BEGIN Available records
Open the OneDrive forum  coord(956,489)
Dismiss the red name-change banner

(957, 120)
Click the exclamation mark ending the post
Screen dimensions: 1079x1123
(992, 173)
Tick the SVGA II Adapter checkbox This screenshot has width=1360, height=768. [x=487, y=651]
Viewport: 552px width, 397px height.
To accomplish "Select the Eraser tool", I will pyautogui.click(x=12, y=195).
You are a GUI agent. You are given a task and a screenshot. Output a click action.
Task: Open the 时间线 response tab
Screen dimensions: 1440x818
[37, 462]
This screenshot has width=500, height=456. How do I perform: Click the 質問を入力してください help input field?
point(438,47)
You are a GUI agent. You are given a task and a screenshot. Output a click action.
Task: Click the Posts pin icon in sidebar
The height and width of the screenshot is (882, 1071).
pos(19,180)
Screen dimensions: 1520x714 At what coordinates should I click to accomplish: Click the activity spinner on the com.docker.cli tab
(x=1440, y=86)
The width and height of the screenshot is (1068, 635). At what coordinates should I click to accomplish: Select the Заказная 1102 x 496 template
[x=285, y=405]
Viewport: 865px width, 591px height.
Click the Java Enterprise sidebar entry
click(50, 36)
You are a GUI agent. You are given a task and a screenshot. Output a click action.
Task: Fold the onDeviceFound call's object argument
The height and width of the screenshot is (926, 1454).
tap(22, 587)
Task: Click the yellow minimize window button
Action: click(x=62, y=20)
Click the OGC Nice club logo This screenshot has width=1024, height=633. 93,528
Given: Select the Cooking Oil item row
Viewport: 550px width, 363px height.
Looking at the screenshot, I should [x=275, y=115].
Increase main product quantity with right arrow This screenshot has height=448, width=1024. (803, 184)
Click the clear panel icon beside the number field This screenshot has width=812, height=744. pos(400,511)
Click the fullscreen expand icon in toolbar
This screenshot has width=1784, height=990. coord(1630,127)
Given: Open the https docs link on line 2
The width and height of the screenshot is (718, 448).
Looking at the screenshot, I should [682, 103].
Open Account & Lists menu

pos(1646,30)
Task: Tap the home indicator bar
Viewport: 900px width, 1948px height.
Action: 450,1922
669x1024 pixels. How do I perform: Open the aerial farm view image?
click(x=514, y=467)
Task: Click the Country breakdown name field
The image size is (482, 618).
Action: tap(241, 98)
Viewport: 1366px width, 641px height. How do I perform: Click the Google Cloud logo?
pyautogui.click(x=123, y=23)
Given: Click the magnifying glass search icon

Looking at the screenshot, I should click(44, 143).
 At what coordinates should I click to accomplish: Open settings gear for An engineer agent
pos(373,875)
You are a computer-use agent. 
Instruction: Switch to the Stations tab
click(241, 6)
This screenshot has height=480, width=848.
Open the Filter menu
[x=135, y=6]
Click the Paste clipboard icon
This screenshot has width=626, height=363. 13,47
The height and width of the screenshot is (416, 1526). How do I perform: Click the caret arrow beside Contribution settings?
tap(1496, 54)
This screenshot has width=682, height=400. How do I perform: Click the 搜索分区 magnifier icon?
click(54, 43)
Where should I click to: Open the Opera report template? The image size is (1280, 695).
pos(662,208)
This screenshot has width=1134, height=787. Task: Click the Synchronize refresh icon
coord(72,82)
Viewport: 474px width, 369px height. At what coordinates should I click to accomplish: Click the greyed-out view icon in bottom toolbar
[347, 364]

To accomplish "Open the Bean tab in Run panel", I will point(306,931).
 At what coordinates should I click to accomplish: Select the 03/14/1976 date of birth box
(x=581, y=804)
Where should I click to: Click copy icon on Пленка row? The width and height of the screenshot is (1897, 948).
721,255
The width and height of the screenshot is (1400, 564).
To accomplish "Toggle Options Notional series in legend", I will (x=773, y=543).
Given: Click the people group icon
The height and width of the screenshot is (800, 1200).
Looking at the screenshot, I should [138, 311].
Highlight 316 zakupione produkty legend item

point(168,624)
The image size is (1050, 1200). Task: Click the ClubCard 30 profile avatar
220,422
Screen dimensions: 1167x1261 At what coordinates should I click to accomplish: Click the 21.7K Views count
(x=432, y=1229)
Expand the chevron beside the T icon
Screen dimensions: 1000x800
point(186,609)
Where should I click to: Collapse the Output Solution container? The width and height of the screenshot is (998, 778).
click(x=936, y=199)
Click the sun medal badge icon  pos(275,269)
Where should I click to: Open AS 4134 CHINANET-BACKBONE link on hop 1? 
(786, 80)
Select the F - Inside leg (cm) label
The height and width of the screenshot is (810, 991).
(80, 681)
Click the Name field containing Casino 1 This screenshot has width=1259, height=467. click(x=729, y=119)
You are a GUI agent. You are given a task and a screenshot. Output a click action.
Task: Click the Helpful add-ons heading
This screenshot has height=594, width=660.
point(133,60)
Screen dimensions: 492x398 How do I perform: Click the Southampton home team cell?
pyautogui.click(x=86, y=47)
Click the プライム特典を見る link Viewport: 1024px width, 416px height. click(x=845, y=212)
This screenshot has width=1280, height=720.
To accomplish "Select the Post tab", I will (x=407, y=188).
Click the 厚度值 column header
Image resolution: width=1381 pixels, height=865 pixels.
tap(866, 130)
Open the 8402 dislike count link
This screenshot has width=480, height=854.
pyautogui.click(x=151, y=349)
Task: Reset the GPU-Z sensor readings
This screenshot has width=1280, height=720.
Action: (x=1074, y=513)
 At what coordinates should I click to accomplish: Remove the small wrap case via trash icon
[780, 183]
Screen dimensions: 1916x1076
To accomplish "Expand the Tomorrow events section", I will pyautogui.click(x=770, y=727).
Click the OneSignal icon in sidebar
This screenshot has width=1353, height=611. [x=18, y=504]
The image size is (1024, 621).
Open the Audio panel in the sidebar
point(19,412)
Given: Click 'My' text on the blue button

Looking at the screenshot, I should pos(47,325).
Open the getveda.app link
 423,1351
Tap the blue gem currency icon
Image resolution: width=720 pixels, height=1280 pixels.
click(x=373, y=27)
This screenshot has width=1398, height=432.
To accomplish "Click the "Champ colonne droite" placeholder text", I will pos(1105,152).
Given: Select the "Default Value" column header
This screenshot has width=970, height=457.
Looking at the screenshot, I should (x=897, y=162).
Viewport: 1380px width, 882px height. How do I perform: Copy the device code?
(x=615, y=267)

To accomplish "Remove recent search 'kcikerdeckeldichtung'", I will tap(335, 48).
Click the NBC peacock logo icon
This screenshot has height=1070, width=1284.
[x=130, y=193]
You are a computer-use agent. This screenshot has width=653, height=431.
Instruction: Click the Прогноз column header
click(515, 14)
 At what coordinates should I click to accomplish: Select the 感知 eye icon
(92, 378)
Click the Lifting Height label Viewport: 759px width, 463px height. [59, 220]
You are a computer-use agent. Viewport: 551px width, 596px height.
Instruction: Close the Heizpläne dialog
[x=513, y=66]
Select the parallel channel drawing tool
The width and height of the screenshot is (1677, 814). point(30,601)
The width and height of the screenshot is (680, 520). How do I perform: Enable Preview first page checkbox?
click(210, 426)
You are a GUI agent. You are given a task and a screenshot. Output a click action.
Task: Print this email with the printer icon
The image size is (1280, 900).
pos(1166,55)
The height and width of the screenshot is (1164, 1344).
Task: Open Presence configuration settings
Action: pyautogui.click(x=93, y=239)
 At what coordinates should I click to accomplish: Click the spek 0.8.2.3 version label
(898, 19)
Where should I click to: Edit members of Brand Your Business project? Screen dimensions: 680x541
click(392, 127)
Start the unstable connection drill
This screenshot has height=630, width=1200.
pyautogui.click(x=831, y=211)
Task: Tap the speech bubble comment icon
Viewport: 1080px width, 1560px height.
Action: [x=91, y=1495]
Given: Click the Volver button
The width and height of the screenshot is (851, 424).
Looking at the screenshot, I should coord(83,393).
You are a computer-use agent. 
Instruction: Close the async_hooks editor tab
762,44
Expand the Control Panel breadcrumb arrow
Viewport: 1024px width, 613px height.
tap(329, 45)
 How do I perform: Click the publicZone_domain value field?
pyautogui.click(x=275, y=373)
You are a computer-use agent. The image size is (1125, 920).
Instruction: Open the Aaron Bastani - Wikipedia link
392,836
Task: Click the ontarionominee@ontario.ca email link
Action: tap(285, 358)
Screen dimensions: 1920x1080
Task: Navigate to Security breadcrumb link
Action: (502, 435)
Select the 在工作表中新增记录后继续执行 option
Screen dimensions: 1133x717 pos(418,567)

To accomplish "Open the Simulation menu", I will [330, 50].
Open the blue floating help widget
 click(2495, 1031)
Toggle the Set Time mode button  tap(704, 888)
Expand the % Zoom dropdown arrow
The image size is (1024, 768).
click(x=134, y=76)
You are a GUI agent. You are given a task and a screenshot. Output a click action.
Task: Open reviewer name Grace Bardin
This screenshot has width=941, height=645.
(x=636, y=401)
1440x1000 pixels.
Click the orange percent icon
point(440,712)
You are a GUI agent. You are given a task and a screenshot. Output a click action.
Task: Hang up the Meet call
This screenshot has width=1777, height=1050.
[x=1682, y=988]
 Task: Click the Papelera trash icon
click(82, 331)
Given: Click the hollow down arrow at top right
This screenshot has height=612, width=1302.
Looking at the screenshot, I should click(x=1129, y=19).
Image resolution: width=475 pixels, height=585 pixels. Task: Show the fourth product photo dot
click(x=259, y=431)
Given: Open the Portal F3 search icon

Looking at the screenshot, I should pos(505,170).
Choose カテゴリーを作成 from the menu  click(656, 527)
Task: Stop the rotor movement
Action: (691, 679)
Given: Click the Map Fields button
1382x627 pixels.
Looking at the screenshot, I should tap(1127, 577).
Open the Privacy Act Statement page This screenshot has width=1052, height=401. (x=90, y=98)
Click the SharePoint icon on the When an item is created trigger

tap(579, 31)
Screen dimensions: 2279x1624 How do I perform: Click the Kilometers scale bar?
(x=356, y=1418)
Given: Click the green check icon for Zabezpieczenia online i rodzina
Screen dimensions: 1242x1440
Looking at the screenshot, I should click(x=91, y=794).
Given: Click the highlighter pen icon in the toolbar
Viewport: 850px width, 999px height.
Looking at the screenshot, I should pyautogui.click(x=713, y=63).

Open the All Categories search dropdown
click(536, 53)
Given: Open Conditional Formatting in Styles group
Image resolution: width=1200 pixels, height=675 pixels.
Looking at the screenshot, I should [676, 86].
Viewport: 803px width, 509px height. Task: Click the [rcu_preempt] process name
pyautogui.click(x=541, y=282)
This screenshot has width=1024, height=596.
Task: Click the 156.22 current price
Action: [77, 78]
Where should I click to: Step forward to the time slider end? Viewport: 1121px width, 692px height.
END Available records
* **Try it**:
Using the listing above, work out how many lines include the word "with", and report that number alone.

* **Exercise solution**:
2